On March 23, Smith was arrested for violation of a court order, where he was ordered to stay away from a woman he assaulted earlier in the month. The woman was revealed to be Smith's fiancée. This picked up from the previous incident that occurred on March 3, where Smith pleaded not guilty on four misdemeanor counts, including: domestic violence, assault with force likely to produce great bodily injury, false imprisonment, and vandalism. On April 8, he was arrested for violations of conditions to his bail.

==== 2019 ====
On June 11, 2019, Smith was stopped by police in Mission, Kansas, for a traffic violation, and later arrested on suspicion of driving under the influence.

==== 2021 ====
On April 19, 2021, the St. Bernard Parish, Louisiana Sheriff's Office issued an arrest warrant for Smith for second-degree battery. Smith surrendered two days later and was released on a $25,000 bond with an arraignment scheduled for July 14.

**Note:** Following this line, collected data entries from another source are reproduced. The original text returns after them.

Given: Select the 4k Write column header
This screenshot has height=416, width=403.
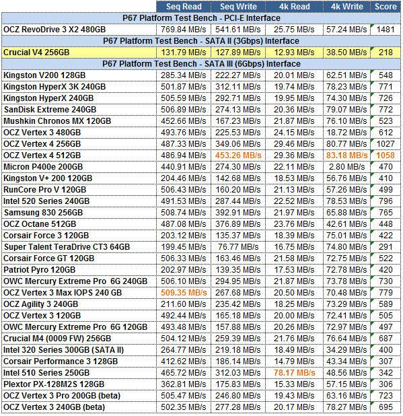Looking at the screenshot, I should 346,6.
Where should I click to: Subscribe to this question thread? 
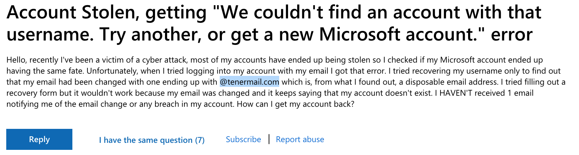pos(243,139)
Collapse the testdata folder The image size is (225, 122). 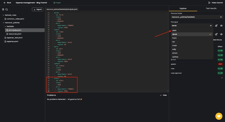tap(5, 26)
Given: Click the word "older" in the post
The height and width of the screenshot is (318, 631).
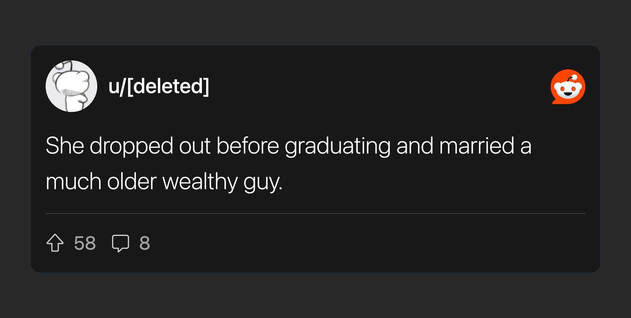Looking at the screenshot, I should click(132, 182).
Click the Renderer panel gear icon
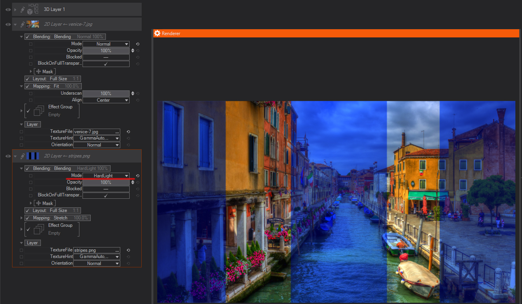Image resolution: width=522 pixels, height=304 pixels. coord(157,34)
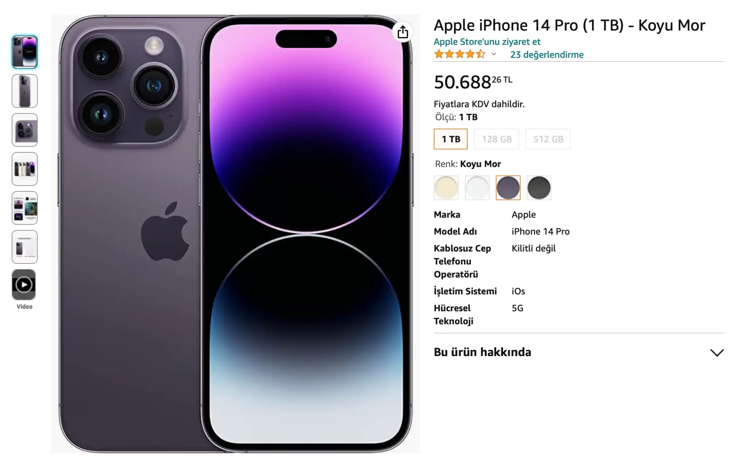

On December 7, Smith was arrested for driving under the influence in San Mateo County, California. On April 7, 2023, he was sentenced to a year in jail after pleading no contest to a felony charge stemming from this incident.

=== Death ===
On June 13, 2026, Smith was found unresponsive in a friend's vehicle shortly after the two had delivered food to a local homeless charity. He was pronounced dead later that day at age 36 at Good Samaritan Hospital in San Jose, California.